Как неведомые они узнали, что она проснулась и пошла в душ? Наверняка комната скрытыми видеокамерами нашпигована! Никакой частной жизни: вошли, потихонечку застлали кровать и оставили записку… Что ж, будем надеяться, что в ванной за ней не наблюдали…
Татьяна подошла к платяному шкафу. «Ну, если эти гады опять китайскую дешевку, в стиле Зета, мне подсунут!..» Однако в шифоньере висела нормальная одежда – не дизайнерская, конечно, но уровня «Маркса и Спенсера»: качественно и среднедобротно. Фирменную марку Тане, однако, определить не удалось, потому что все ярлыки с блузок, брюк и шортов были спороты. (Где-то она уже видела подобное, вот только никак не могла припомнить где – голова еще соображала плоховато, как после лихой студенческой вечеринки, когда мешаются водка и пиво, мартини и коньяк.)
Таня выбрала из шкафа несколько вещичек и примерила их в ванной. Все размеры оказались в точности ее. Наряды сели идеально. Девушка предпочла полотняные брюки и открытый топик – за время странствий с французами ее плечи и руки прекрасно загорели (чего не скажешь о ногах). А мокасины Татьяна надела свои – они стояли, тщательно кем-то вычищенные, у кровати.
Стараясь не задумываться, в чьих на сей раз она находится руках, Садовникова вышла из комнаты (та оказалась незапертой), пересекла коридор (он уходил вдаль метров на двадцать, словно гостиничный, и в нем было пусто, лишь по обе стороны – несколько затворенных дверей) и толкнула дверь в столовую.
Огромная комната блистала скромным великолепием. Бамбуковые жалюзи на французских окнах – до пола – были опущены и не мешали воспринимать интерьер. Овальный стол – накрыт на две персоны. (Опять – на две!)
Посверкивали серебряные приборы. В бокалах отражалась вычурная люстра горного хрусталя.
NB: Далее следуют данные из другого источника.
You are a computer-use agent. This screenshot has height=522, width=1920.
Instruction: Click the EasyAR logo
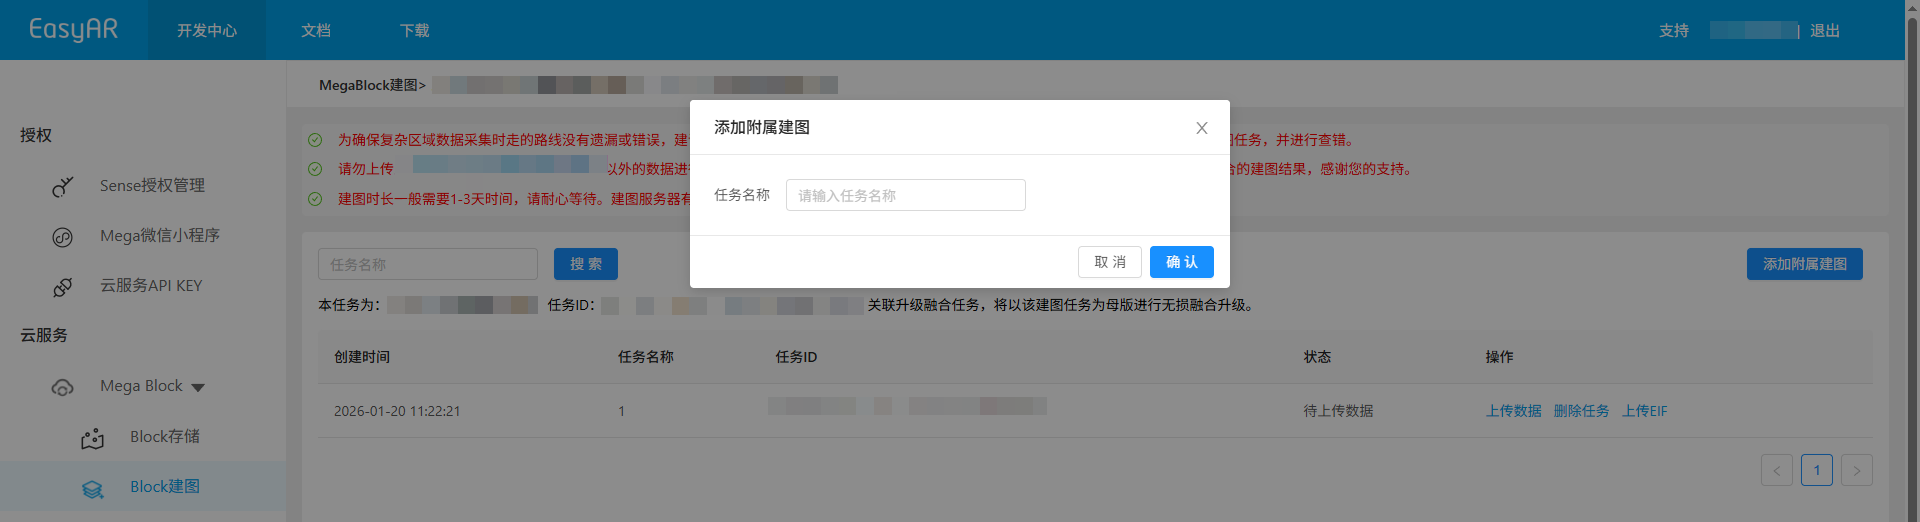click(x=73, y=30)
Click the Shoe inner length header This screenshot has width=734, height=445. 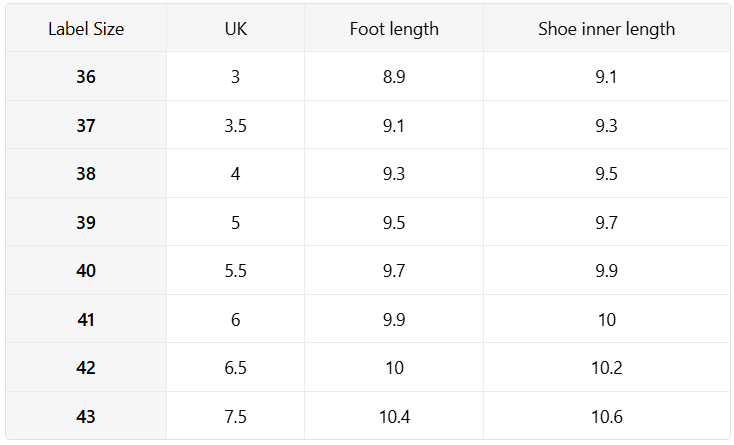[606, 29]
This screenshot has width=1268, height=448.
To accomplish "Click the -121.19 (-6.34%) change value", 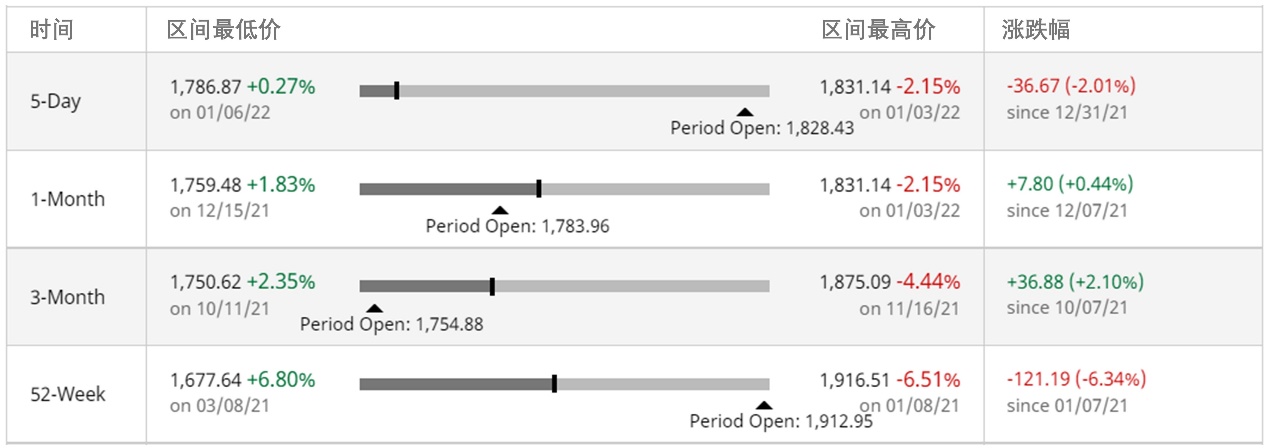I will pyautogui.click(x=1076, y=379).
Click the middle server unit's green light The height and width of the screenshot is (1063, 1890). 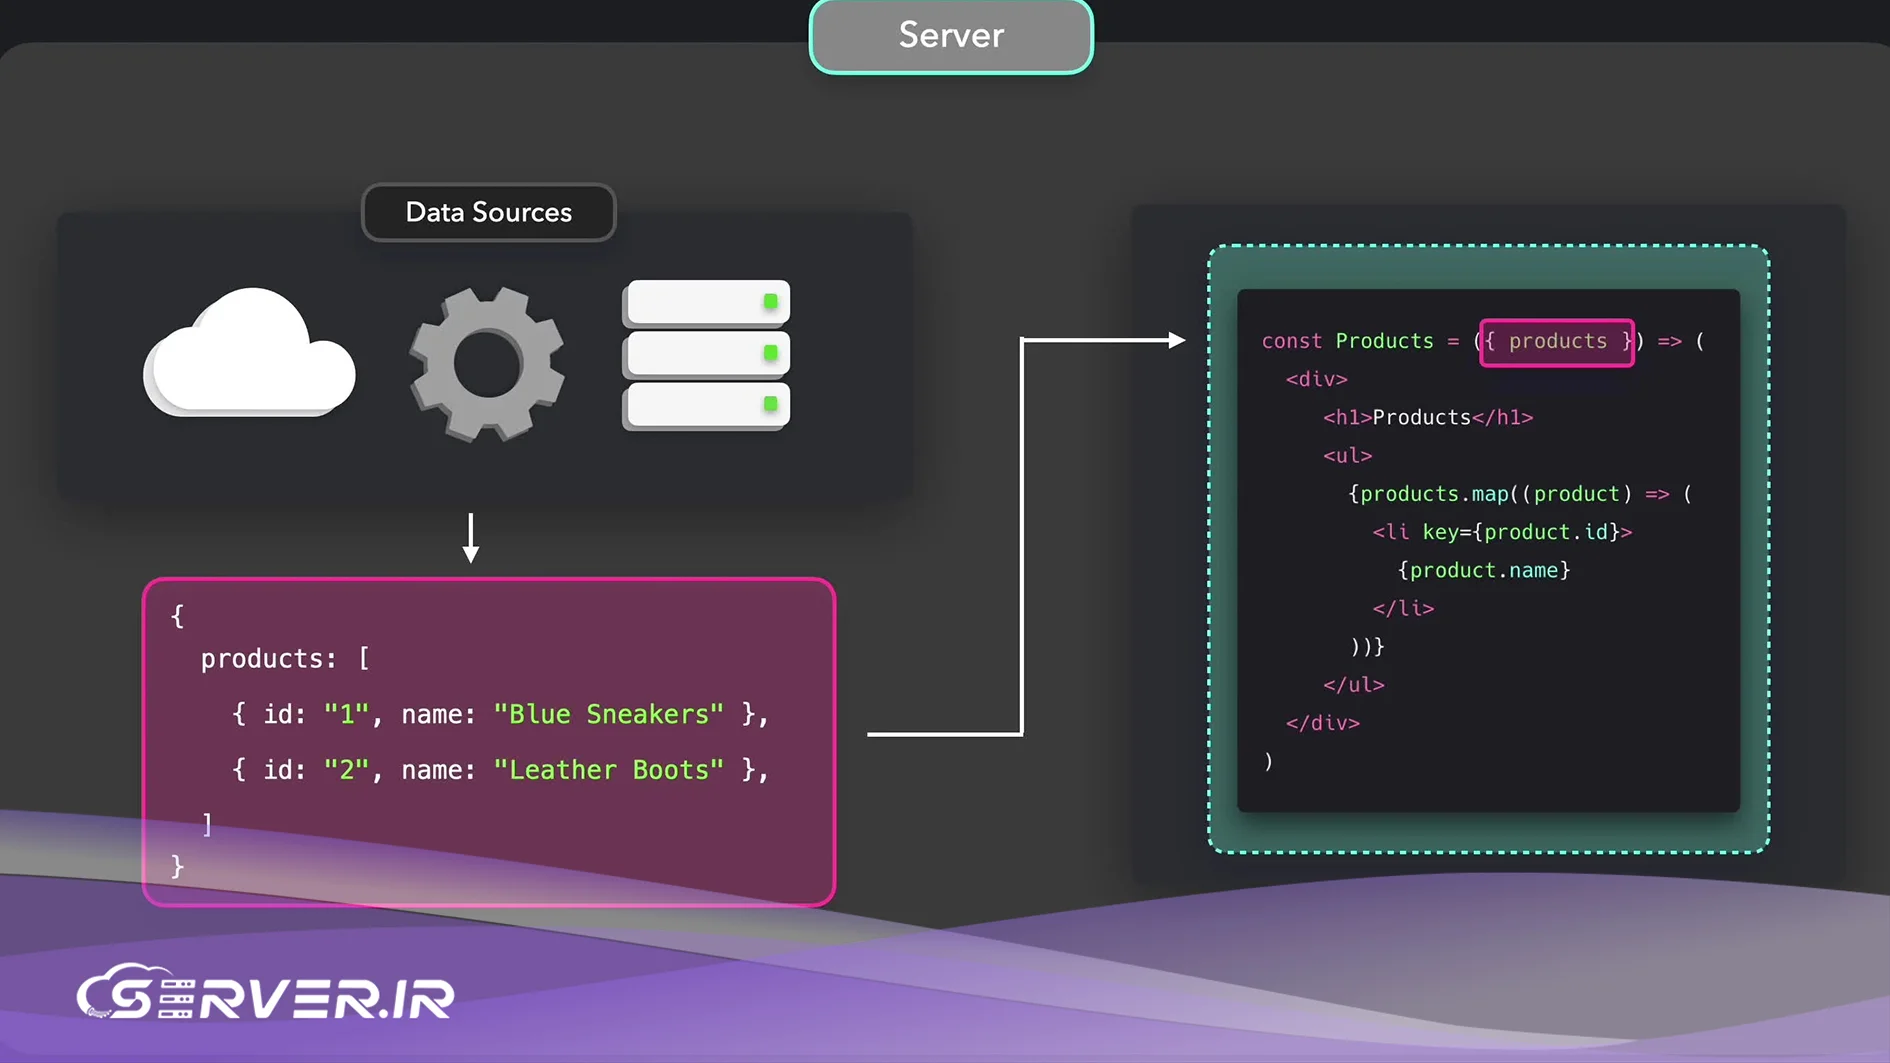[770, 353]
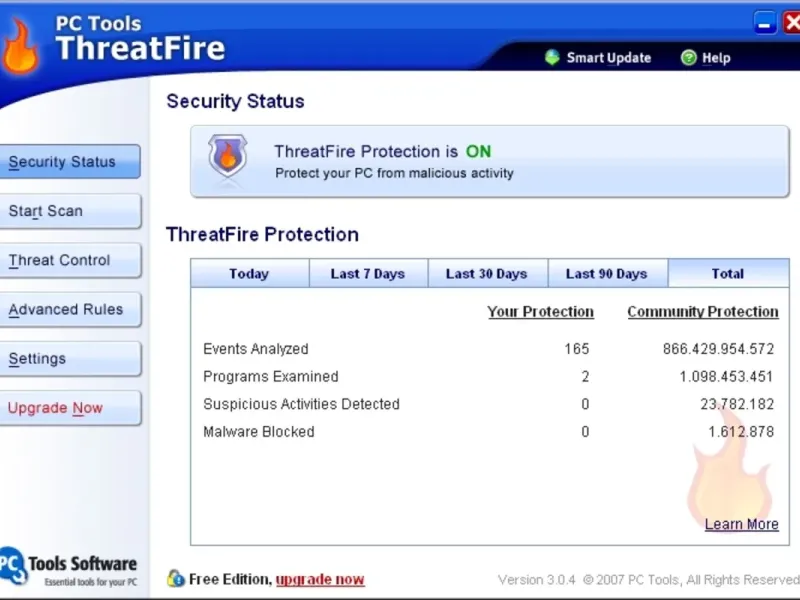Follow the Learn More link
800x600 pixels.
point(741,525)
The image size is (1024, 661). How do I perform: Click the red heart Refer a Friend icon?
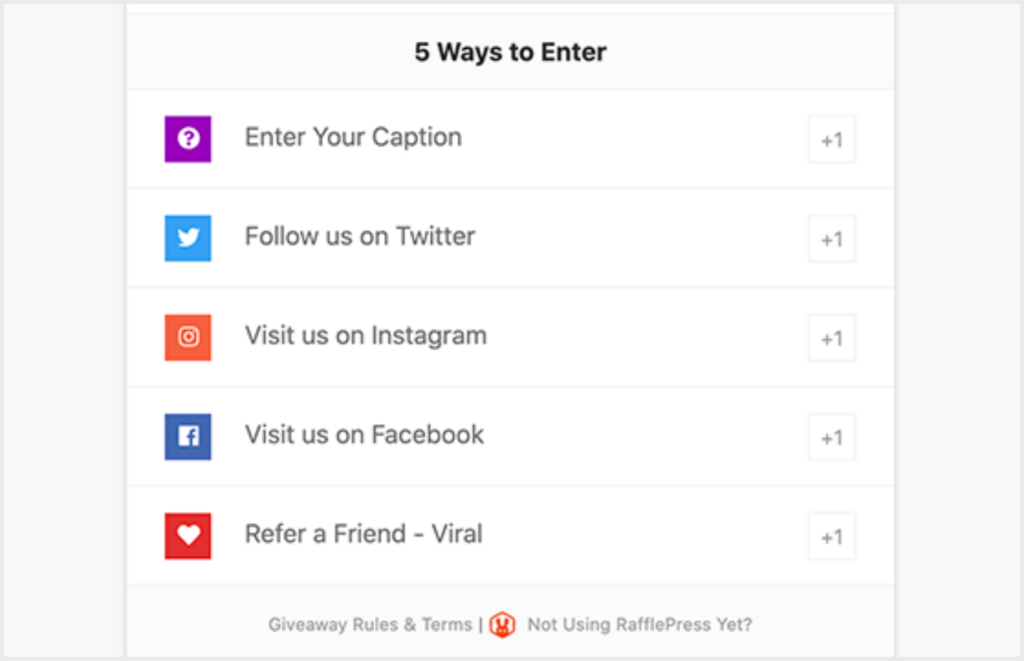click(187, 535)
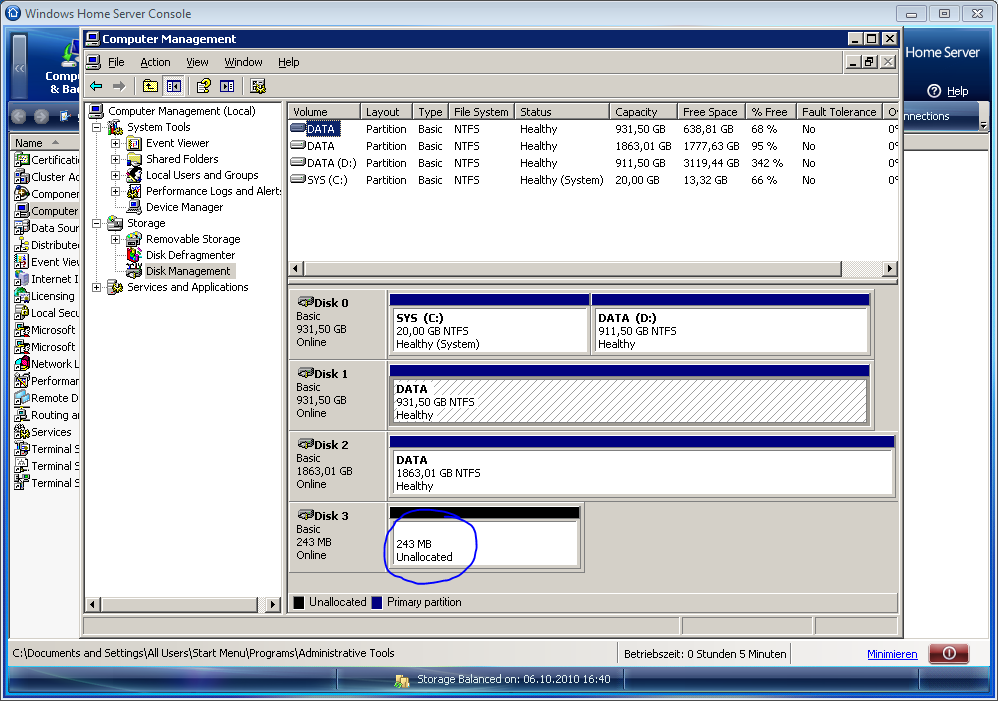Click the Minimieren link
Image resolution: width=998 pixels, height=701 pixels.
coord(892,654)
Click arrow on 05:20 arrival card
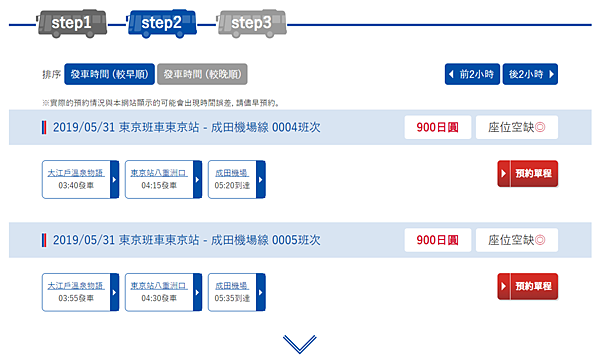600x364 pixels. click(261, 179)
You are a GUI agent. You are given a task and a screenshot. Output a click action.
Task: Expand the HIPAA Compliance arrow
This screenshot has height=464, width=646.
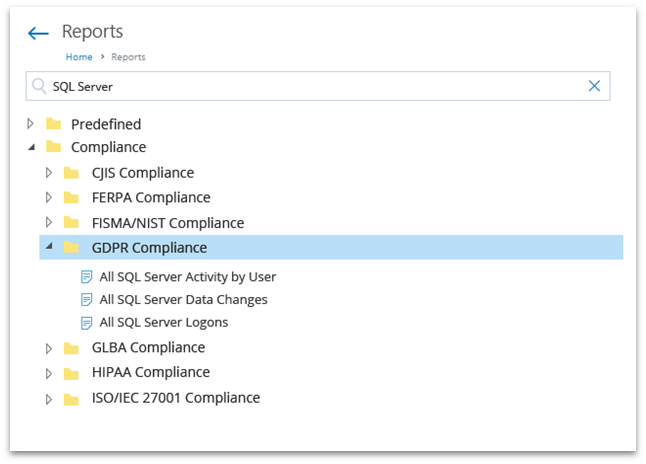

Два кожаных кресла, поставленные напротив друг друга подле стола, прямо-таки манили к себе обещанием блаженного комфорта. А на стене висела картина – всего одна, небольшая. Таня подошла поближе, вгляделась. Однако! Она узнала полотно. То была одна из многочисленных «Кувшинок» Клода Моне. Садовникова ни на секунду не усомнилась в том, что холст – подлинник, и она явно его видела раньше и задалась вопросом – когда: нет, не в Пушкинском музее, не в д’Орсэ и не в Эрмитаже, а…
Удивительная догадка стала помаленьку оформляться в ее голове – и в ту же самую секунду в дверь вошел чернявый быстрый красавец. Он пересек гостиную, вплотную подошел к изумленной, шокированной Тане и взял обе ее кисти, мгновенно похолодевшие, в свои нежные теплые руки.
– Наконец-то я тебя нашел, Таня… – промолвил он и склонил перед нею голову.
– Ансар… – прошептала она. – Ты не погиб…
– Я тебя так долго искал, – повторил араб.
Это и в самом деле был он, Ансар, уже похороненный всеми и теперь чудесным образом воскресший!
– Что происходит? – прошептала потрясенная Таня.
– Наконец-то ты дома.
– Я? Дома? – удивилась она.
– Вот именно. Теперь все это принадлежит тебе.
Араб обвел широким жестом столовую, а затем подошел к жалюзи и поднял их. В окно снова ударил блеск ослепительного дня: пальмы, песок и где-то вдалеке, в прогалах деревьев, – очень синее море.
– Да, оно твое, Таня… – повторил шейх. – И этот дом, и этот остров…
– Приятно, конечно, – светски улыбнулась она. – Но можно поподробнее?
Сохранять хладнокровие стоило ей немалых усилий: слишком уж потрясло ее явление воскресшего Ансара.